Let $$\bar{x}$$, M and $$\sigma^2$$ be respectively the mean, mode and variance of n observations $$x_1, x_2, \ldots, x_n$$ and $$d_i = -x_i - a$$, i = 1, 2, ..., n, where a is any number.
Statement I: Variance of d$$_1$$, d$$_2$$, ..., d$$_n$$ is $$\sigma^2$$.
Statement II: Mean and mode of d$$_1$$, d$$_2$$, ..., d$$_n$$ are $$-\bar{x} - a$$ and $$-M - a$$, respectively.

We are given n observations $$x_1, x_2, \ldots, x_n$$ with mean $$\bar{x}$$, mode $$M$$, and variance $$\sigma^2$$. We define new observations $$d_i = -x_i - a$$ for $$i = 1, 2, \ldots, n$$, where $$a$$ is any constant. We need to verify two statements about the mean, mode, and variance of the $$d_i$$ observations.

First, let's find the mean of the $$d_i$$ observations. The mean $$\bar{d}$$ is calculated as follows:

$$\bar{d} = \frac{1}{n} \sum_{i=1}^{n} d_i = \frac{1}{n} \sum_{i=1}^{n} (-x_i - a)$$

Splitting the summation:

$$\bar{d} = \frac{1}{n} \left( \sum_{i=1}^{n} (-x_i) + \sum_{i=1}^{n} (-a) \right) = \frac{1}{n} \left( -\sum_{i=1}^{n} x_i - a \sum_{i=1}^{n} 1 \right)$$

Since $$\sum_{i=1}^{n} x_i = n\bar{x}$$ and $$\sum_{i=1}^{n} 1 = n$$, we substitute:

$$\bar{d} = \frac{1}{n} \left( -n\bar{x} - a \cdot n \right) = \frac{1}{n} \cdot (-n) (\bar{x} + a) = -(\bar{x} + a) = -\bar{x} - a$$

So, the mean of $$d_i$$ is $$-\bar{x} - a$$.

Next, let's find the mode of the $$d_i$$ observations. The mode is the value that appears most frequently in the data. Since $$d_i = -x_i - a$$, each value in the original data is negated and shifted by $$-a$$. If $$M$$ is the mode of the original data, meaning $$M$$ occurs most frequently, then $$-M - a$$ will occur with the same frequency in the new data because the transformation is one-to-one. Therefore, the mode of $$d_i$$ is $$-M - a$$.

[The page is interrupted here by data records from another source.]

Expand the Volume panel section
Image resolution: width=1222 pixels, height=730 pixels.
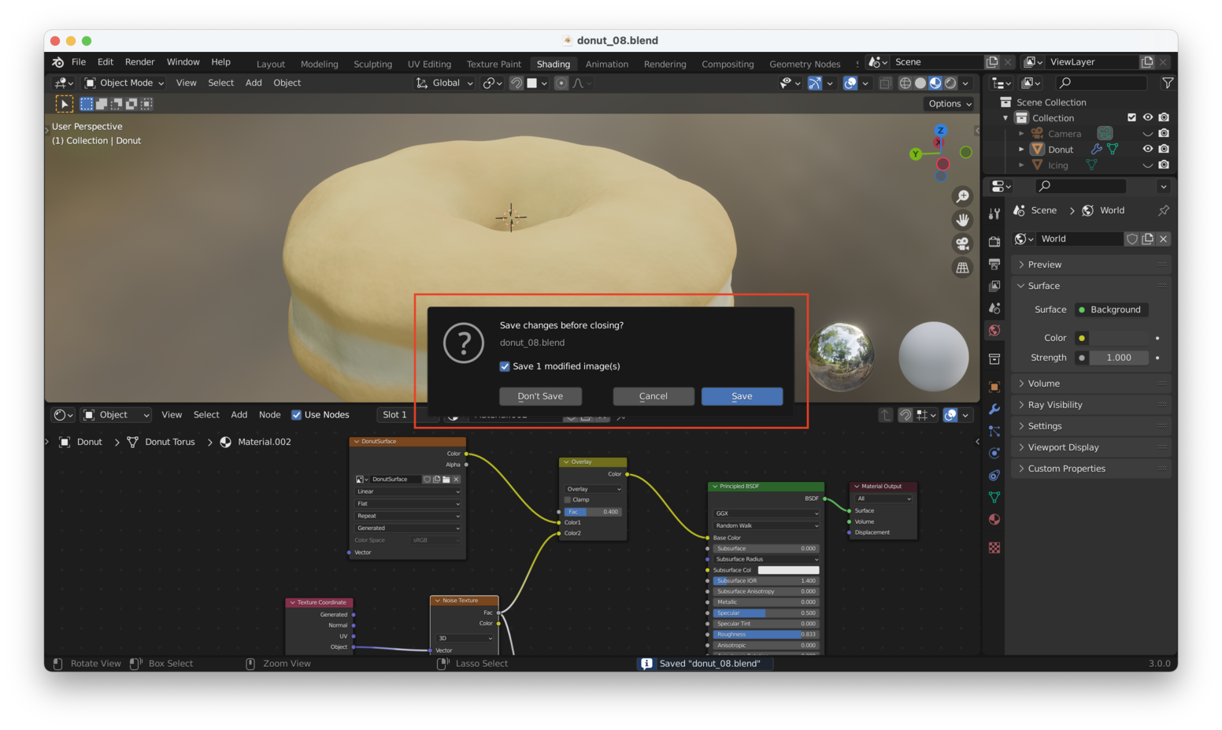point(1044,384)
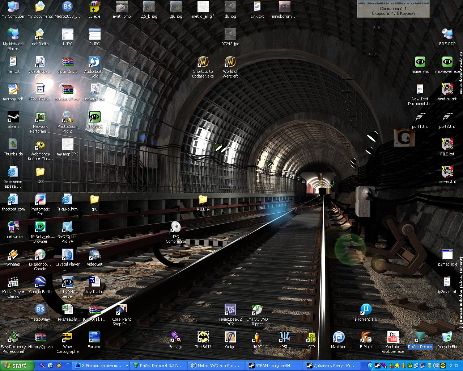The image size is (463, 371).
Task: Open TeamSpeak 2 RC2 shortcut
Action: click(230, 312)
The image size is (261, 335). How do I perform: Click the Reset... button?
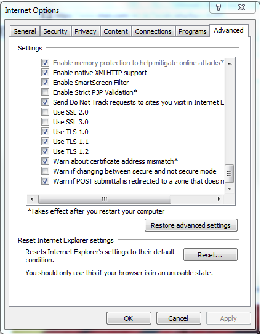(x=210, y=255)
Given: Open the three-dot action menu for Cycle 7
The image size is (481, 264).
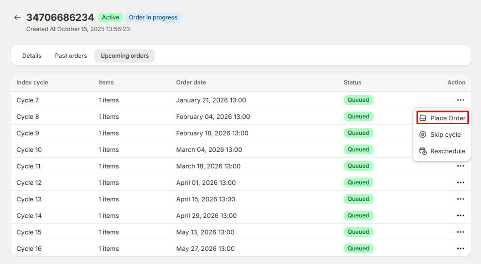Looking at the screenshot, I should tap(460, 100).
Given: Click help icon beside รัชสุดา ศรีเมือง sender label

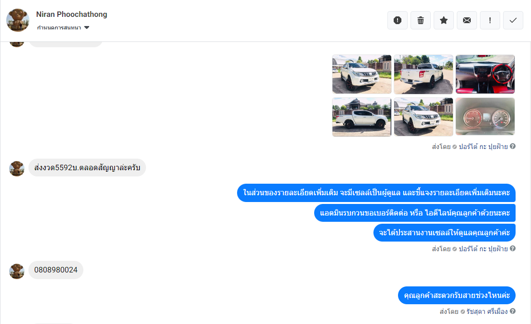Looking at the screenshot, I should click(513, 311).
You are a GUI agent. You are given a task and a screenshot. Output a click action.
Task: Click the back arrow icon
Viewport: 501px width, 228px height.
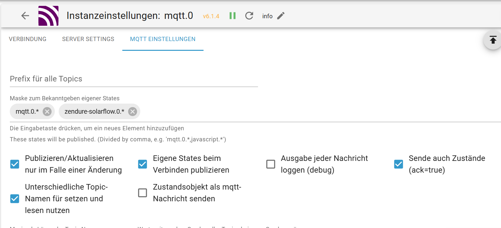pyautogui.click(x=25, y=16)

Now, let's check the variance of the $$d_i$$ observations. The variance $$\sigma_d^2$$ is given by:

$$\sigma_d^2 = \frac{1}{n} \sum_{i=1}^{n} (d_i - \bar{d})^2$$

We already have $$\bar{d} = -\bar{x} - a$$. Substitute $$d_i = -x_i - a$$:

$$d_i - \bar{d} = (-x_i - a) - (-\bar{x} - a) = -x_i - a + \bar{x} + a = -x_i + \bar{x} = -(x_i - \bar{x})$$

Squaring both sides:

$$(d_i - \bar{d})^2 = [-(x_i - \bar{x})]^2 = (-1)^2 (x_i - \bar{x})^2 = (x_i - \bar{x})^2$$

Now, substitute into the variance formula:

$$\sigma_d^2 = \frac{1}{n} \sum_{i=1}^{n} (d_i - \bar{d})^2 = \frac{1}{n} \sum_{i=1}^{n} (x_i - \bar{x})^2 = \sigma^2$$

So, the variance of $$d_i$$ is $$\sigma^2$$.

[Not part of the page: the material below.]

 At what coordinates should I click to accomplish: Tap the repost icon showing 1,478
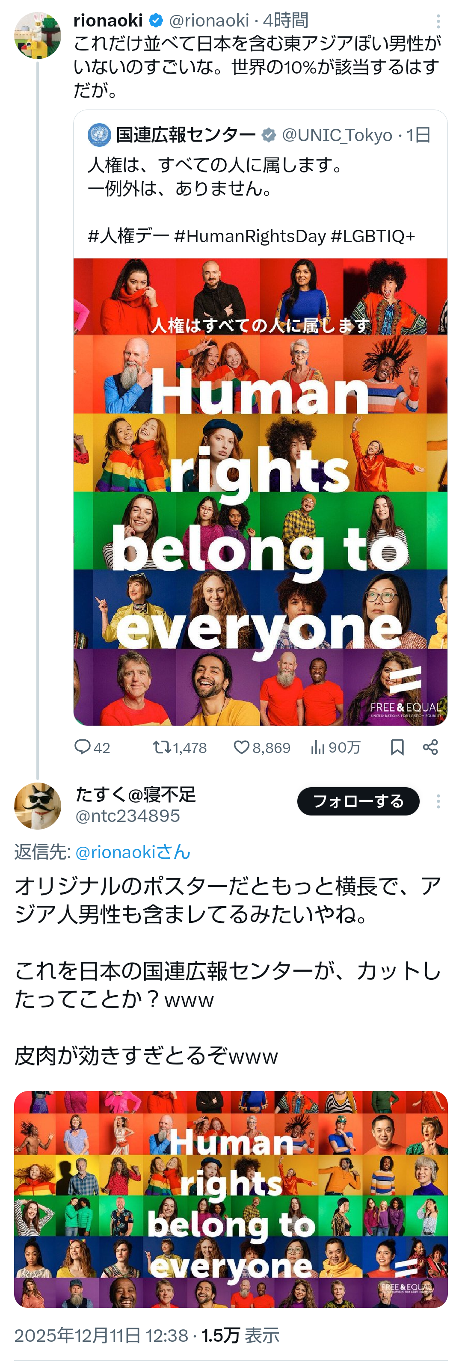[x=161, y=747]
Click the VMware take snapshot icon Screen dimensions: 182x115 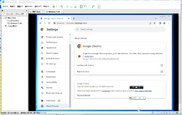click(x=67, y=6)
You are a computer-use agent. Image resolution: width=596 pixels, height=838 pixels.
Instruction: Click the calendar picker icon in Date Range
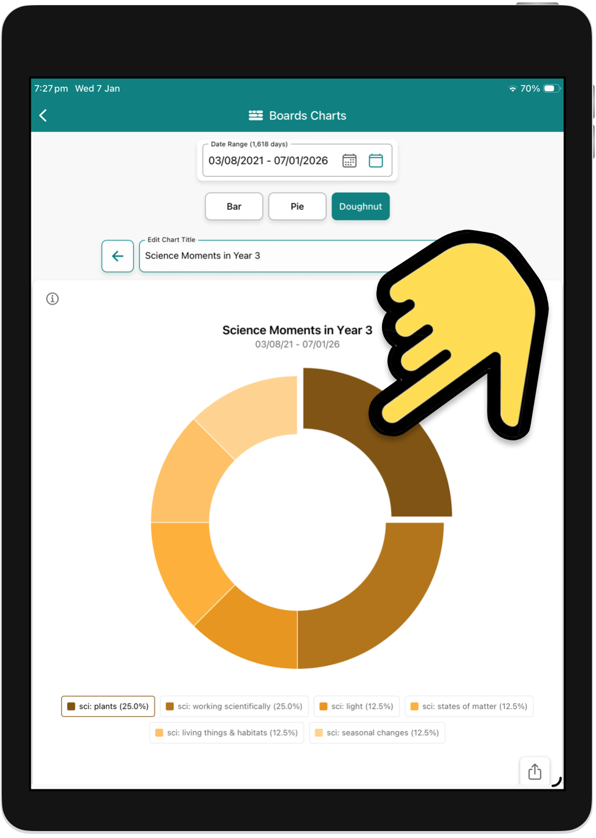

Statement I claims that the variance of $$d_i$$ is $$\sigma^2$$, which we have confirmed. Statement II claims that the mean is $$-\bar{x} - a$$ and the mode is $$-M - a$$, both of which we have also confirmed. Therefore, both statements are true.

Hence, the correct answer is Option A.